Hört das, ihr Armen und ihr Reichen! Wenn Leute, die von ihrer Hände Arbeit lebten und einer Werkstätte vorstanden, eine solche Freigebigkeit an den Tag legen, daß sie vielen kirchlichen Gemeinden nützlich wurden, wie sollen reiche Leute Verzeihung erlangen, die Arme über die Achsel ansehen? Jene achteten nicht einmal ihres Lebens, um Gott zu gefallen, du aber schaust auf ein paar Heller und schaust dabei oft auf deine Seele nicht? Oder hat sich jenes Ehepaar nur gegen den S. d268 Völkerlehrer so benommen, nicht aber gegen seine Schüler? Nein, das läßt sich nicht behaupten. Heißt es ja doch, daß auch „die heidenchristlichen Gemeinden“ ihnen danken. Obzwar von Hause aus Juden, hatten sie den christlichen Glauben doch so aufrichtig angenommen, daß sie mit aller Bereitwilligkeit auch den Heiden Dienste leisteten.
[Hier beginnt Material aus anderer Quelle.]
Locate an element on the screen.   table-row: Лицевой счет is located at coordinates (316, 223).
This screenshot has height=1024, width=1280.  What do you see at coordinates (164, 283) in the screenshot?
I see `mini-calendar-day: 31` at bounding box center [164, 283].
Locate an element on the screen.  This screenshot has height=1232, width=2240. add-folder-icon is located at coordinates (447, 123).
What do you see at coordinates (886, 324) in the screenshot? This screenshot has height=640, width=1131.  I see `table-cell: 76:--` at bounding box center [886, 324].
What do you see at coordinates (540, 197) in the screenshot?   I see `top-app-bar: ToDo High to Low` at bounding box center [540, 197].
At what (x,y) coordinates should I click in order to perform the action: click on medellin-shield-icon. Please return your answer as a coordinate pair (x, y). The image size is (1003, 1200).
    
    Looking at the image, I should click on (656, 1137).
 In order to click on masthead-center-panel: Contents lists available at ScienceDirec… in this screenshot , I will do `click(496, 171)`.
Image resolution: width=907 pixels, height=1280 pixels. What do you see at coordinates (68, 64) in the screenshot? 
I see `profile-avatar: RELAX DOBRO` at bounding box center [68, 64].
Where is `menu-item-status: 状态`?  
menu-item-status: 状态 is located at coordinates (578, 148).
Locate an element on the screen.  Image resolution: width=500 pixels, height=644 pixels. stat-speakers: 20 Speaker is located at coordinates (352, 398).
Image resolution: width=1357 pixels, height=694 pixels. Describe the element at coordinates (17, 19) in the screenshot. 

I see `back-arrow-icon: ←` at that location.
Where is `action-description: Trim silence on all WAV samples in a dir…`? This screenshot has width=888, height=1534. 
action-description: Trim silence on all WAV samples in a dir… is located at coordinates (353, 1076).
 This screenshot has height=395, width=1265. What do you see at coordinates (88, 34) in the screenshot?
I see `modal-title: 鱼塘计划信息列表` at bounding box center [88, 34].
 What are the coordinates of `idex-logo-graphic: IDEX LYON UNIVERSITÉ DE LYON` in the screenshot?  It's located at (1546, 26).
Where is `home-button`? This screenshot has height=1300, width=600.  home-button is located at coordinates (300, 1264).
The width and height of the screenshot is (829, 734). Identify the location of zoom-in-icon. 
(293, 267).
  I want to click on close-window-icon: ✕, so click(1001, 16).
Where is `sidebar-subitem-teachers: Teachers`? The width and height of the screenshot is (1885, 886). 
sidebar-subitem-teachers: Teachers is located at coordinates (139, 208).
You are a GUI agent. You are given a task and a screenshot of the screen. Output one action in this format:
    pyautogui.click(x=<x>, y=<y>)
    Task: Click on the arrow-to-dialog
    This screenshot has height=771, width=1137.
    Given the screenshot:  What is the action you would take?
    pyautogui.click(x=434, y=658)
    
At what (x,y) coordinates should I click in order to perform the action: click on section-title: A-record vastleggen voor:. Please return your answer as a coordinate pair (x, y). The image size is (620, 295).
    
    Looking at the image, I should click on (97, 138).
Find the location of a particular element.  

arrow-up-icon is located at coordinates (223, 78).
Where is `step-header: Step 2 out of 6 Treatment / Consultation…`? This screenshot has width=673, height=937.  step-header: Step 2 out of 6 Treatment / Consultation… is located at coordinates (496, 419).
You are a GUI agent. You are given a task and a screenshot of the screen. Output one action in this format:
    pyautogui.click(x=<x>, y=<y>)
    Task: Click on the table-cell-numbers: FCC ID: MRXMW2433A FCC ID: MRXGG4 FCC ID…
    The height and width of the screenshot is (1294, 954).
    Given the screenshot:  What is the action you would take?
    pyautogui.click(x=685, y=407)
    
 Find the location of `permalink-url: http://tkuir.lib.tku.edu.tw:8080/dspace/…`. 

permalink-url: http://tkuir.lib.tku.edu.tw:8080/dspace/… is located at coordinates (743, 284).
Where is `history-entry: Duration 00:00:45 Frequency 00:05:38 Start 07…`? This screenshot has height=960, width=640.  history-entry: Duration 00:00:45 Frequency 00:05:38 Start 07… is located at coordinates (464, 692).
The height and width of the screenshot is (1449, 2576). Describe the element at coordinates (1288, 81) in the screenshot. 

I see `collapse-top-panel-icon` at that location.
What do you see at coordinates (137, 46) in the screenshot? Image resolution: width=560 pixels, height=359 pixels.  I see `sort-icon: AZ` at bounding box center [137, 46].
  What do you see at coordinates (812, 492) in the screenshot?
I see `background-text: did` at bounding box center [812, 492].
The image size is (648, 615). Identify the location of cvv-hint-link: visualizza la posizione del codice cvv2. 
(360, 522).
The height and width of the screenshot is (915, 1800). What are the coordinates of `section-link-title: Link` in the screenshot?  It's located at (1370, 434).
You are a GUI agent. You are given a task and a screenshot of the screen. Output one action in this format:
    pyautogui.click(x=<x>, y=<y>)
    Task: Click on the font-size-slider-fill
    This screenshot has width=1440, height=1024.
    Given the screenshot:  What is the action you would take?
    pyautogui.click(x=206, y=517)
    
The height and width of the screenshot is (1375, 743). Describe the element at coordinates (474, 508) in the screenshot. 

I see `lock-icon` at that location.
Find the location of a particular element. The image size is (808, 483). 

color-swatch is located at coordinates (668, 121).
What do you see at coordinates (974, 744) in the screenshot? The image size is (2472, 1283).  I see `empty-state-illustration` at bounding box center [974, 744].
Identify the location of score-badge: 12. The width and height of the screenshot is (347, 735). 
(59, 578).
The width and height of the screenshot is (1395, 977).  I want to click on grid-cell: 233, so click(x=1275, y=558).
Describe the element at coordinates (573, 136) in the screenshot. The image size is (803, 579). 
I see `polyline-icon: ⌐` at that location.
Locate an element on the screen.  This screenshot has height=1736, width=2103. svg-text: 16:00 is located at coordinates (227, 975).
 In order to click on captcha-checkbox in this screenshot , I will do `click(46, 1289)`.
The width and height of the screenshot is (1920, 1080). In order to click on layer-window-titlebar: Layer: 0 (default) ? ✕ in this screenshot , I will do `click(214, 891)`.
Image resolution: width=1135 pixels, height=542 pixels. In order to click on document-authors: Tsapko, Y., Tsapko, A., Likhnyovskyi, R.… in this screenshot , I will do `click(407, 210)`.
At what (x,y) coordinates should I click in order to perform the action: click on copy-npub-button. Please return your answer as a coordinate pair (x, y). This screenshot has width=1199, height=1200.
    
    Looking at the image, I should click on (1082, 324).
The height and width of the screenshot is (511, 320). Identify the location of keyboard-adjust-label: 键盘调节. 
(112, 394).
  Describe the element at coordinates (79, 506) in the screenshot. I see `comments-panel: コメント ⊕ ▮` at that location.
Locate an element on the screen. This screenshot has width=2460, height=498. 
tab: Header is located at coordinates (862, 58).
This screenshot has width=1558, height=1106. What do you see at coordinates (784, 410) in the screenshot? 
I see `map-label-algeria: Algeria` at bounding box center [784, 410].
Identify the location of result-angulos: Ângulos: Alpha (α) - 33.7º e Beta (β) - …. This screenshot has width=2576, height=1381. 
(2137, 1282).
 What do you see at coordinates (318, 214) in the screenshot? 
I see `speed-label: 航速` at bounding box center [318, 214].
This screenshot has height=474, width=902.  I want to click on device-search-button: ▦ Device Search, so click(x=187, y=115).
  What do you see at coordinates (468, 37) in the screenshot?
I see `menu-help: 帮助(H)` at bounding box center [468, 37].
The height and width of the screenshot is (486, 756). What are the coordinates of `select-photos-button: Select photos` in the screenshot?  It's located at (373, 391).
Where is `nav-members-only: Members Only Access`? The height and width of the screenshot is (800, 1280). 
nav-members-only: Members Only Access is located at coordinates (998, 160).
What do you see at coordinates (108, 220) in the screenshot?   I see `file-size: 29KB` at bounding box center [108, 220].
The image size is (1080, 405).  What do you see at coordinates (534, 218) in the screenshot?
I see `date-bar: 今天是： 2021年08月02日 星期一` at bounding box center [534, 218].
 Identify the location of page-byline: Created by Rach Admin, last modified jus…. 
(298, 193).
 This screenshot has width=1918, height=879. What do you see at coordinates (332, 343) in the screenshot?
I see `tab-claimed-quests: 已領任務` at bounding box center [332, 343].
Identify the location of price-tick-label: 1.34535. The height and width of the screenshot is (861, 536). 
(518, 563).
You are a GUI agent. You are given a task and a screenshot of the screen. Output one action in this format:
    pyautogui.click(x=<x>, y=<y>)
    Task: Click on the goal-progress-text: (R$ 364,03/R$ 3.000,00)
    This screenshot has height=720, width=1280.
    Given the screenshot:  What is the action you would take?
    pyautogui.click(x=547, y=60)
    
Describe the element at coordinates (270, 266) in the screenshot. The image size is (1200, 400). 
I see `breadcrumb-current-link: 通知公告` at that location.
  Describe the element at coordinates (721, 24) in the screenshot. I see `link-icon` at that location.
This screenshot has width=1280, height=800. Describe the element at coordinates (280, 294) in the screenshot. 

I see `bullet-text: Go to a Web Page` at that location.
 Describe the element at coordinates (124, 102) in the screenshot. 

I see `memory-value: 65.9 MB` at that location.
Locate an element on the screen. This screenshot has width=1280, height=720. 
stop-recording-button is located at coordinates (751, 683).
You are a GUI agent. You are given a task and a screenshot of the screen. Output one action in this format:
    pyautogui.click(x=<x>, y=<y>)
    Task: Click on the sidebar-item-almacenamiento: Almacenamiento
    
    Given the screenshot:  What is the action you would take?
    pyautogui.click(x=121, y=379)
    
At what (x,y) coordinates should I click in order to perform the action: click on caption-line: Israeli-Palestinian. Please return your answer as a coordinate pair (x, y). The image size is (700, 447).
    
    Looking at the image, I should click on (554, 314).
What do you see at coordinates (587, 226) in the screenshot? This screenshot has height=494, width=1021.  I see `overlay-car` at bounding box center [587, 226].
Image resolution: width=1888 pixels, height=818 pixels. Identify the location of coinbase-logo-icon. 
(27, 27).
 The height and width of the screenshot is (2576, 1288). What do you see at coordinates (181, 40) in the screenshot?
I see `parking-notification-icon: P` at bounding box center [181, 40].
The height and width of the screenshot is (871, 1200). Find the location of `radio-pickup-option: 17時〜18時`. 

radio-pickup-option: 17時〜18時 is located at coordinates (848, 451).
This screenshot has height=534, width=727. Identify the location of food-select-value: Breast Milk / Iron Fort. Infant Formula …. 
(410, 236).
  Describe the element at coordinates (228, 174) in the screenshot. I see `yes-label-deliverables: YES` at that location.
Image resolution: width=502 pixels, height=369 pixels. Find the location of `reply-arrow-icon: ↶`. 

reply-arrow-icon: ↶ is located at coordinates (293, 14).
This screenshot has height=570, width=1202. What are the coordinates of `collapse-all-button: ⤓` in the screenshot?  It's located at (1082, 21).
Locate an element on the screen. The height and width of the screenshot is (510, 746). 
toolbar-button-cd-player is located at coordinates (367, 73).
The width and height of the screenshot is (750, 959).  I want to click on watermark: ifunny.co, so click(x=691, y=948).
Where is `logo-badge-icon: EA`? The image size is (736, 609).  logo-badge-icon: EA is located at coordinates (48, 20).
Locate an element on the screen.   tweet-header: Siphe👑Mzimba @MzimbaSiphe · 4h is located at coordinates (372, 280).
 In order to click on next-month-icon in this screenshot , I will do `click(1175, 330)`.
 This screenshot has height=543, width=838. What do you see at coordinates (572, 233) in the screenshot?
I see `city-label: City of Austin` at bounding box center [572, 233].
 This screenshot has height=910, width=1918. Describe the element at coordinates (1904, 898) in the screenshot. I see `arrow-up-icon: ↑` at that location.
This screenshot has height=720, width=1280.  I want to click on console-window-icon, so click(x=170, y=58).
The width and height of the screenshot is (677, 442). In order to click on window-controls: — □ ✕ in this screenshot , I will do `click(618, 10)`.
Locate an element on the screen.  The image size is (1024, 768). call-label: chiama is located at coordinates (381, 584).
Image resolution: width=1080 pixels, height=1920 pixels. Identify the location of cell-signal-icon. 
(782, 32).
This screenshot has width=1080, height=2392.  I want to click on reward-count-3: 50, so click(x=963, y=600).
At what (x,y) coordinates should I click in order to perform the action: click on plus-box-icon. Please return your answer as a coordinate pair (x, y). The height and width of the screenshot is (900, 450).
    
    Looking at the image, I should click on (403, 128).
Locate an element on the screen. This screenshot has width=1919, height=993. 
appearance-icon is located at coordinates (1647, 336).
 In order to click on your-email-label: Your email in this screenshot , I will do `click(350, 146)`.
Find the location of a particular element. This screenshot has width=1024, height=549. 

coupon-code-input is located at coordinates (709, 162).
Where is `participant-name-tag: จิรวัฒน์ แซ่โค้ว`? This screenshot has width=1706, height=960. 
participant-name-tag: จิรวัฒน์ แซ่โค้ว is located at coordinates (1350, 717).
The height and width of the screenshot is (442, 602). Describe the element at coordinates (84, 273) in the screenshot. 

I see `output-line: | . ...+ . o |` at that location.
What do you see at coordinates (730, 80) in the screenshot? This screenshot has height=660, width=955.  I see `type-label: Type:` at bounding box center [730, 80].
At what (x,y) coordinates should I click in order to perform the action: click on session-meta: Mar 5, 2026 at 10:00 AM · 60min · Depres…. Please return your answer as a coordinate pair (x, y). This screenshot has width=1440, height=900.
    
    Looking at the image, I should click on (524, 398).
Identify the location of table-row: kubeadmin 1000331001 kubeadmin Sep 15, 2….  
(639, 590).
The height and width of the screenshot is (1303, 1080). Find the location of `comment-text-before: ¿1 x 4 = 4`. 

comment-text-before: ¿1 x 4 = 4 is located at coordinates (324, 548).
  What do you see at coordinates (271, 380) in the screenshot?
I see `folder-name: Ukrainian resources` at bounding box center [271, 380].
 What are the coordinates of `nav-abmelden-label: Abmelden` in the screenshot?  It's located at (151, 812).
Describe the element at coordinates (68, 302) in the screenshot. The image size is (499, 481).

So sollen die Frauen sein. „Nicht in künstlich gekräuselten Haaren oder in Goldschmuck oder Prunkkleidern“ 5, sondern in solchen guten Werken sollen sie ihren Ruhm suchen. Sag’ an, welche Königin hat solchen Glanz erlangt, welche wird so besungen wie diese Frau des Zeltmachers? Sie ist in aller Mund, nicht zehn oder zwanzig Jahre lang, sondern bis zur Wiederkunft Christi. Alle preisen sie auf Grund dieser paar Worte des Paulus, die sie mehr zieren als ein königliches Diadem. Denn was gibt es Größeres, was kommt dem gleich, dem Paulus eine Stütze gewesen zu sein, den Lehrer des Erdkreises mit eigener Gefahr gerettet zu haben? Bedenke, wie viele Königinnen werden mit Schweigen übergangen, diese Zeltmachersfrau dagegen wird mit ihrem Manne allenthalben gepriesen, und so weit die Sonne die Erde bescheint, reicht ihr Ruhm. Perser und Skythen und Thraker und die an den Enden des Erdkreises wohnen, besingen dieses Weib und preisen es selig. Was für Geld, was für Geschmeide, was für Purpurgewänder sollte man nicht gerne hingeben dafür, ein solches Zeugnis zu bekommen! Man kann auch nicht einwenden, daß sie nur in Gefahren sich so benahmen und freigebig im Geldausgeben waren, um die Verkündigung des Evangeliums aber sich nicht kümmerten; der Apostel nennt sie ja seine Helfer und Mitarbeiter. Er findet es auch nicht unter seiner Würde, ein Weib seine „Mitarbeiterin“ zu nennen, er, das Gefäß der Auserwählung, sondern er rühmt sich dessen sogar. Nicht auf das Geschlecht kommt es ihm an, sondern dem guten Willen reicht er die Krone. Was kommt solchem Schmucke gleich? Wo bleibt da der Reichtum, der euch allenthalben umgibt? Wo das schön ge- S. d269 schminkte Gesicht? Wo der eitle Ruhm? Lerne da den echten Schmuck des Weibes kennen, der nicht am Leibe hängt, sondern die Seele ziert, der niemals abgelegt wird, der nicht im Kasten liegt, sondern im Himmel hinterlegt ist!